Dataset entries
%%

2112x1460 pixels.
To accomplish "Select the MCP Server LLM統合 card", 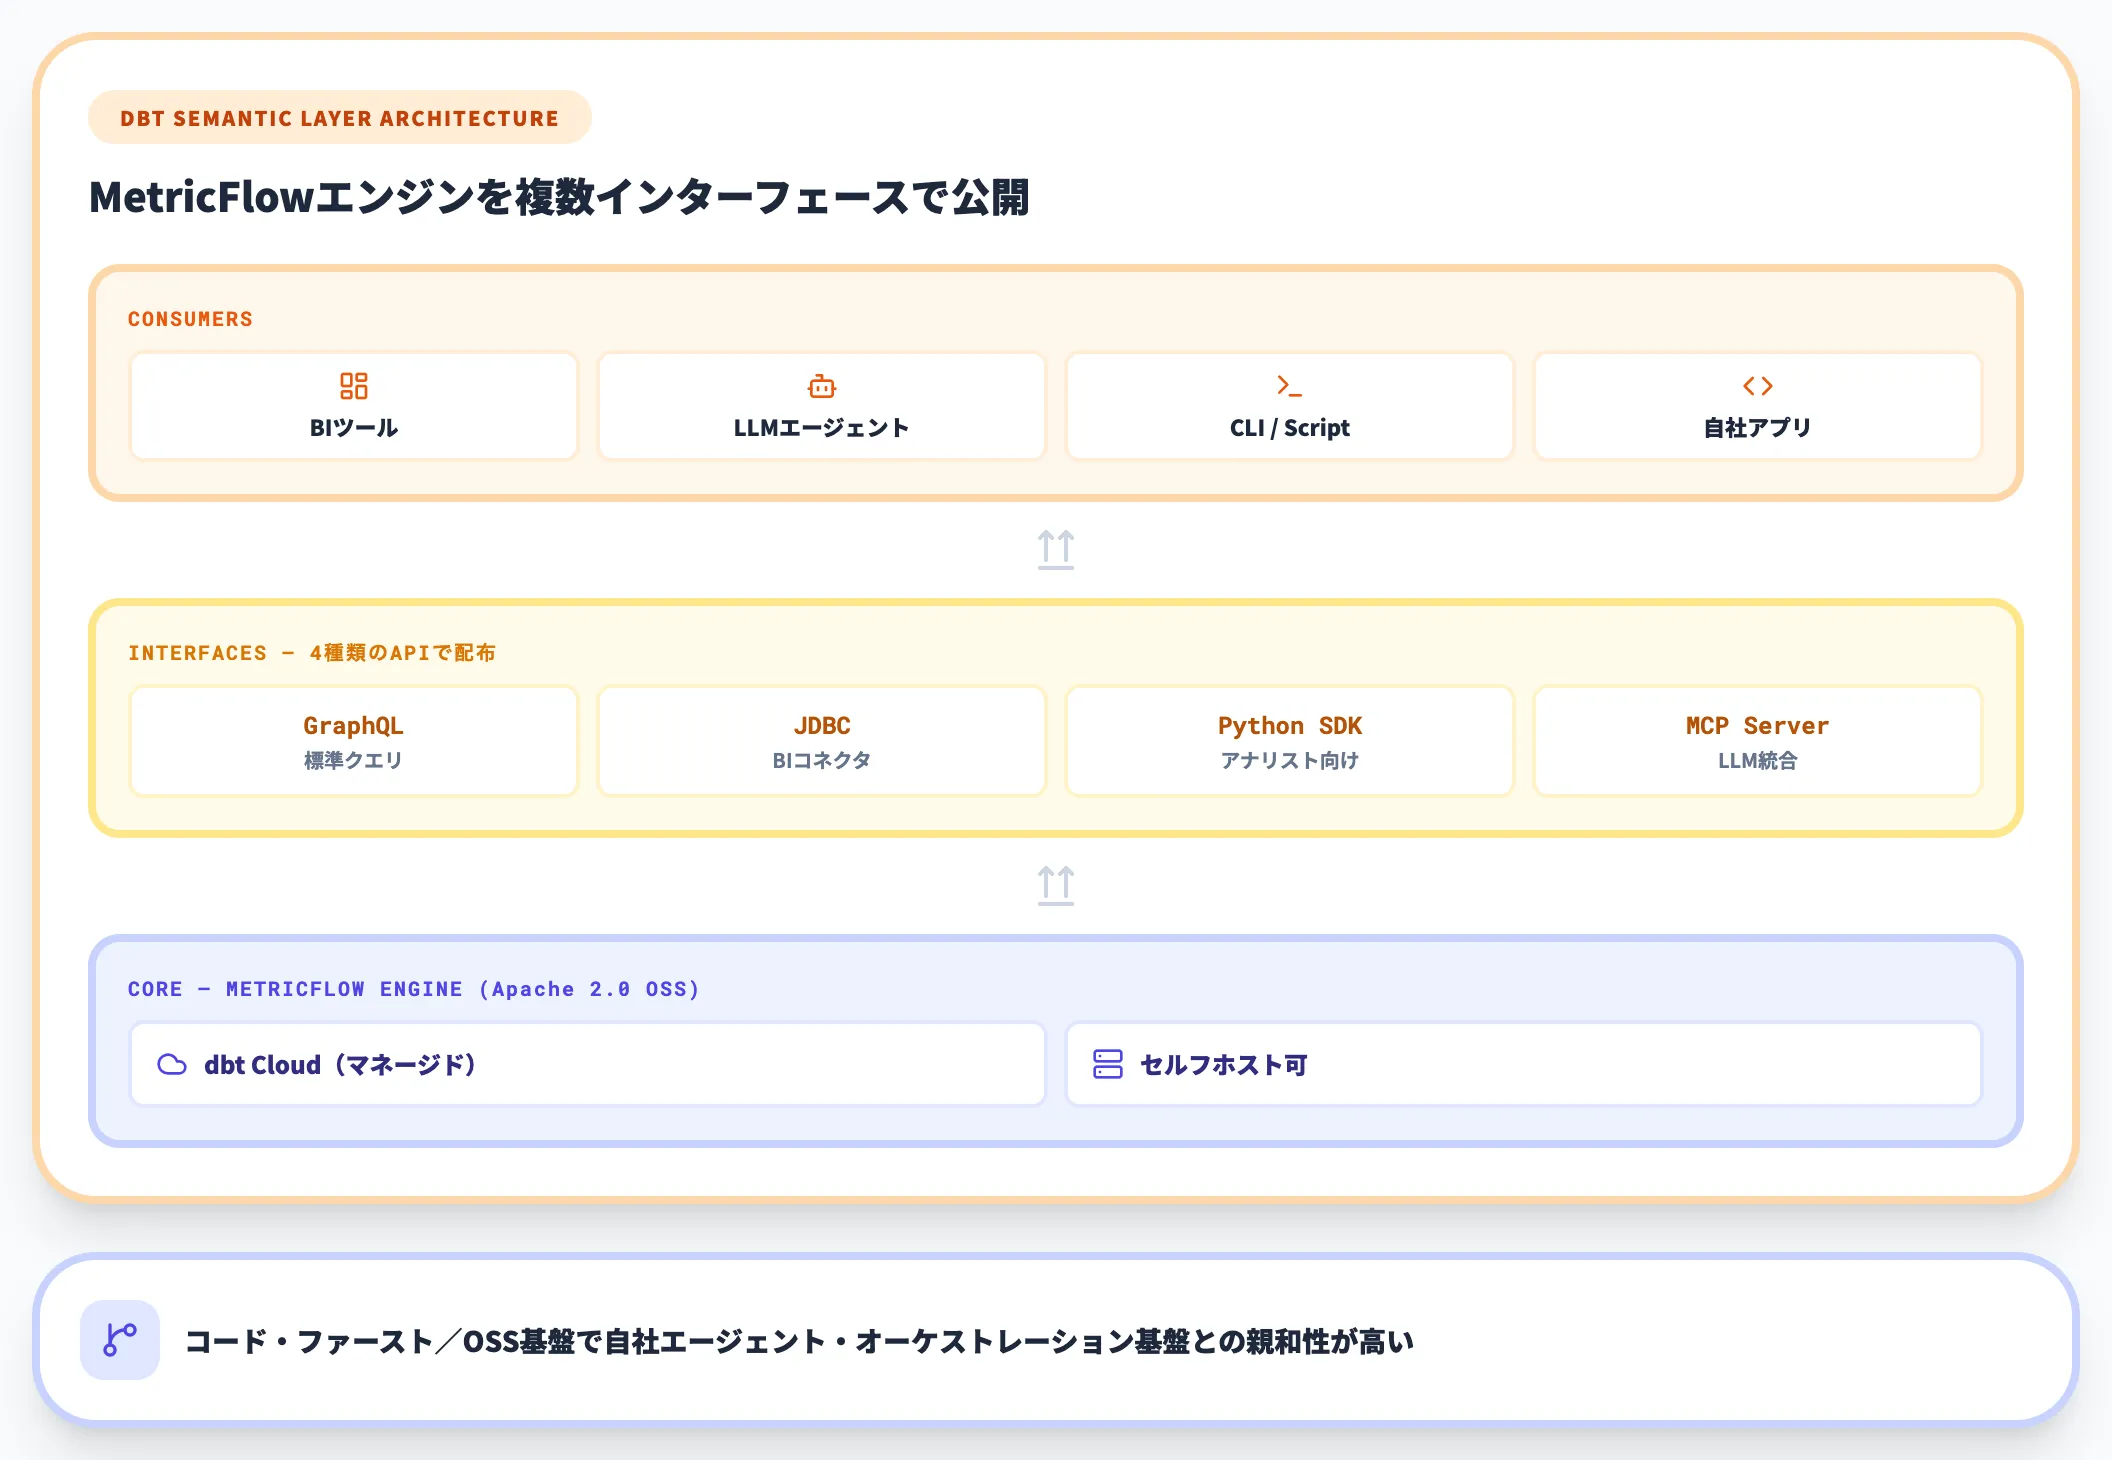I will (x=1757, y=740).
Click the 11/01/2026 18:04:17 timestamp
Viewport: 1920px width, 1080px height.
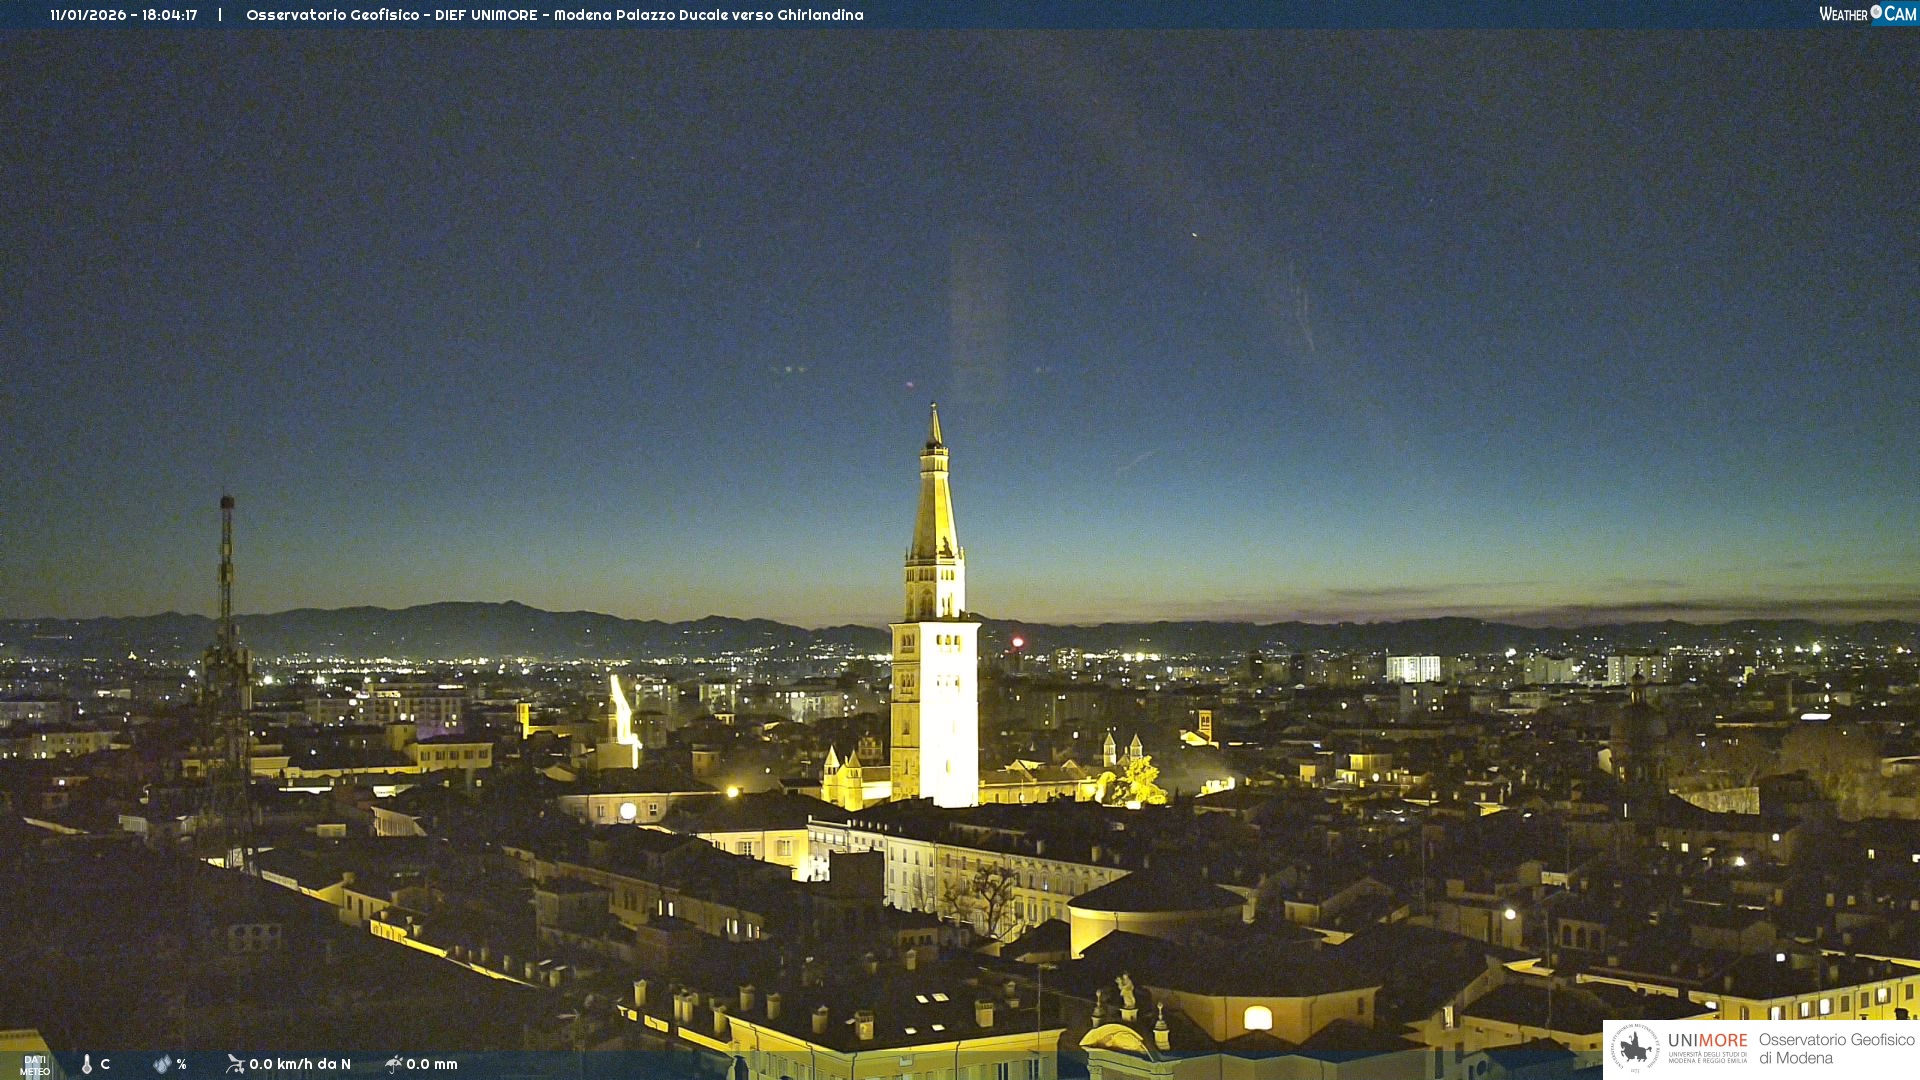click(x=123, y=15)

%%

• _Work request_: Please retype exactly the lines from the line containing "Click the 11/01/2026 18:04:17 timestamp" through the final line of the records above, inclusive, leaving out any pictures.

• _The completed task_:
Click the 11/01/2026 18:04:17 timestamp
Viewport: 1920px width, 1080px height.
click(x=123, y=15)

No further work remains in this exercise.